[Entries for locating text and elements]

* * *

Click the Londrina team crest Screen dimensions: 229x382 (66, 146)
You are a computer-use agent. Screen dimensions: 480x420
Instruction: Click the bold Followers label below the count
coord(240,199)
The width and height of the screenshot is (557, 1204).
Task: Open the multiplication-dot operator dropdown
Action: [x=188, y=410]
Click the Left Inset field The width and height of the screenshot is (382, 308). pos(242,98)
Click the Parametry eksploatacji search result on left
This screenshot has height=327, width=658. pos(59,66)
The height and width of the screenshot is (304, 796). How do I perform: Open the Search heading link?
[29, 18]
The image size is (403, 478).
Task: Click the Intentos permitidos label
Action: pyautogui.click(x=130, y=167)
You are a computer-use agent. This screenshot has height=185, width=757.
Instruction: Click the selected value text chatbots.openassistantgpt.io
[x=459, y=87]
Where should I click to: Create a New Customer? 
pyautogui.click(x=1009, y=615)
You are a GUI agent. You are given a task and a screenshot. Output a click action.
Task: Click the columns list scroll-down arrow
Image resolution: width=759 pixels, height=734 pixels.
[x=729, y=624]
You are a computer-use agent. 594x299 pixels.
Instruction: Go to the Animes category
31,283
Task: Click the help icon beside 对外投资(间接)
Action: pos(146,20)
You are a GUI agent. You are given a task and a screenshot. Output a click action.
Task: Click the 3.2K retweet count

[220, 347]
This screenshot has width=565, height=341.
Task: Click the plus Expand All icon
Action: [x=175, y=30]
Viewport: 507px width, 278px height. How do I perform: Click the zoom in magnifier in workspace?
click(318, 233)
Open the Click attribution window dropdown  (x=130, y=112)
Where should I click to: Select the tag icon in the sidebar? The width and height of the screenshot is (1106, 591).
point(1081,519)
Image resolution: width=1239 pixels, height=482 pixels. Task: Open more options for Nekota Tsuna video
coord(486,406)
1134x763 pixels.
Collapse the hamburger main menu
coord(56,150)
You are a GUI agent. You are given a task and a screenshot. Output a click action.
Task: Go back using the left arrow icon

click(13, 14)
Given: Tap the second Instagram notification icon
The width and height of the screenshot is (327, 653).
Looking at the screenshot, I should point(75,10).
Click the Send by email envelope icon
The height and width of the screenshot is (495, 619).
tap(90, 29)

* * *

Reproduce the rows above line for line, without changing a single character.

Click the Londrina team crest Screen dimensions: 229x382 (66, 146)
You are a computer-use agent. Screen dimensions: 480x420
Instruction: Click the bold Followers label below the count
coord(240,199)
The width and height of the screenshot is (557, 1204).
Task: Open the multiplication-dot operator dropdown
Action: [x=188, y=410]
Click the Left Inset field The width and height of the screenshot is (382, 308). pos(242,98)
Click the Parametry eksploatacji search result on left
This screenshot has height=327, width=658. pos(59,66)
The height and width of the screenshot is (304, 796). How do I perform: Open the Search heading link?
[29, 18]
The image size is (403, 478).
Task: Click the Intentos permitidos label
Action: pyautogui.click(x=130, y=167)
You are a computer-use agent. This screenshot has height=185, width=757.
Instruction: Click the selected value text chatbots.openassistantgpt.io
[x=459, y=87]
Where should I click to: Create a New Customer? 
pyautogui.click(x=1009, y=615)
You are a GUI agent. You are given a task and a screenshot. Output a click action.
Task: Click the columns list scroll-down arrow
Image resolution: width=759 pixels, height=734 pixels.
[x=729, y=624]
You are a computer-use agent. 594x299 pixels.
Instruction: Go to the Animes category
31,283
Task: Click the help icon beside 对外投资(间接)
Action: pos(146,20)
You are a GUI agent. You are given a task and a screenshot. Output a click action.
Task: Click the 3.2K retweet count

[220, 347]
This screenshot has width=565, height=341.
Task: Click the plus Expand All icon
Action: [x=175, y=30]
Viewport: 507px width, 278px height. How do I perform: Click the zoom in magnifier in workspace?
click(318, 233)
Open the Click attribution window dropdown  (x=130, y=112)
Where should I click to: Select the tag icon in the sidebar? The width and height of the screenshot is (1106, 591).
point(1081,519)
Image resolution: width=1239 pixels, height=482 pixels. Task: Open more options for Nekota Tsuna video
coord(486,406)
1134x763 pixels.
Collapse the hamburger main menu
coord(56,150)
You are a GUI agent. You are given a task and a screenshot. Output a click action.
Task: Go back using the left arrow icon

click(13, 14)
Given: Tap the second Instagram notification icon
The width and height of the screenshot is (327, 653).
Looking at the screenshot, I should point(75,10).
Click the Send by email envelope icon
The height and width of the screenshot is (495, 619).
tap(90, 29)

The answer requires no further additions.